The young man in the forage cap and foliage green pants, his black jacket still zipped, emerged from a side aisle of racks, his attention captured by a darting shoal of young Japanese girls. He’d removed his mirrored wraparound sunglasses. Milgrim stepped sideways, behind a mannequin in a delirious photo-print dress, keeping his man in sight over its massively padded shoulder, and wondered what he should do. If Foley didn’t already know he was here, and saw him, he’d be recognized from Selfridges. If not, he supposed, from South Carolina. Winnie had been there, watching him, and someone, he’d assumed Sleight, had photographed her there. Should he tell her about that? He flagged it for consideration. Foley was walking away now, toward the rear of the building. Milgrim remembered the man with the mullet, in the mothballed restaurant. Foley didn’t have that, Milgrim decided, whatever that had been, and it was a very good thing. He stepped from behind the Gaultier and followed, ready to simply keep walking if he was discovered. If Foley didn’t notice him, that would be a plus, but the main thing was for Milgrim not to be thought to be following him. His hand in his jacket pocket, on his camera.
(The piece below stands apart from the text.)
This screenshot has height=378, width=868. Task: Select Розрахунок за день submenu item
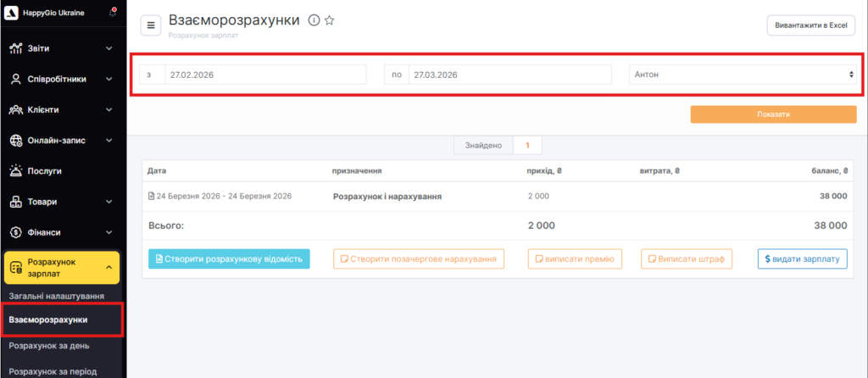pos(49,346)
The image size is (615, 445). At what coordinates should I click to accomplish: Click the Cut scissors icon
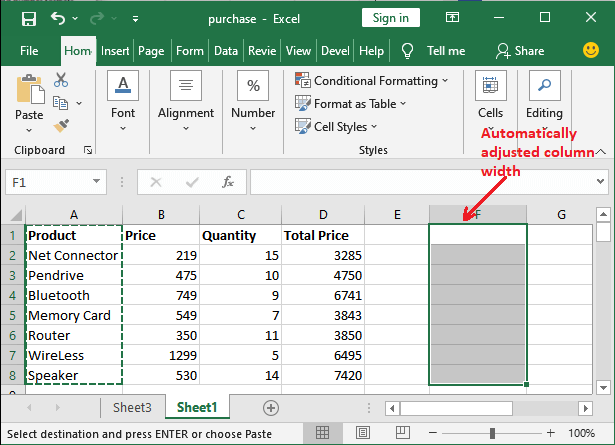[x=61, y=80]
Now it was Foley’s turn to step sideways, behind a neon-clad mannequin. Milgrim turned, toward a nearby display of costume jewelry, conveniently finding Foley reflected, distantly, in the seller’s mirror.

A red-haired girl offered to help him, in French.

“No,” said Milgrim, “thank you,” seeing Foley, in the mirror, step from behind his mannequin. He turned, pressing the button that extruded the camera’s optics, raised it, and snapped two pictures of Foley’s receding back. The red-haired girl was looking at him. He smiled and walked on, pocketing the camera.